The biggest danger: A 14-fold higher risk of heart attack than young people without diabetes. That's 3.5 times higher than the risk of older diabetic people, who have a high risk themselves.
"Early-onset type 2 diabetes appears to be a more aggressive disease from a cardiovascular standpoint," conclude Teresa A. Hillier, MD, and Kathryn L. Pedula of Kaiser Permanente Northwest in Portland, Ore.
Hillier and Pedula compared outcomes for nearly 8,000 adult diabetes patients newly diagnosed with type 2 diabetes. They found that those diagnosed before age 45 -- what's known as early-onset type 2 diabetes -- were more likely to have a more aggressive, high-risk form of the disease.
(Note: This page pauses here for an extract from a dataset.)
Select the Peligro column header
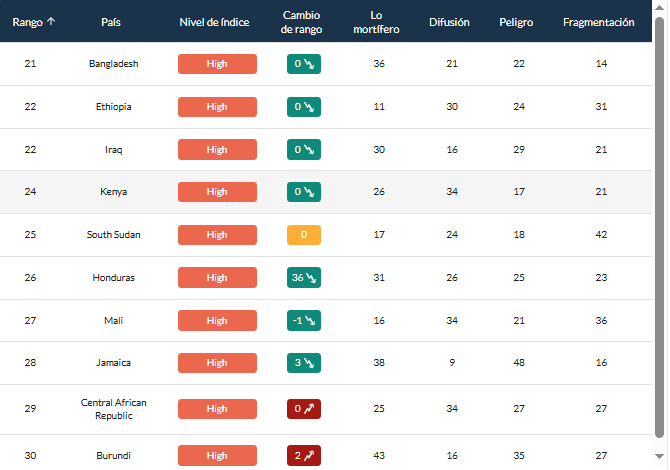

They had a significantly higher risk of cardiovascular disease in the future compared with people their own age and with people who develop diabetes later in life. The most frequent type of cardiovascular disease -- and the worst -- was heart attack, Hillier and Pedula report in the November issue of Diabetes Care.
Younger and Younger
America's children are getting more and more overweight. Overweight children tend to grow into obese adults. And young adults are now the fastest growing group of people with obesity -- and with type 2 diabetes, a direct consequence of carrying too much fat for too long.
These young people aren't just losing years off their lives, the Hillier/Pedula study suggests. They are losing decades.
"Young adults, who are increasingly obese and developing type 2 diabetes, will soon increasingly be developing the morbidity and premature mortality associated with [heart disease and stroke] several decades earlier in life," Hillier and Pedula write.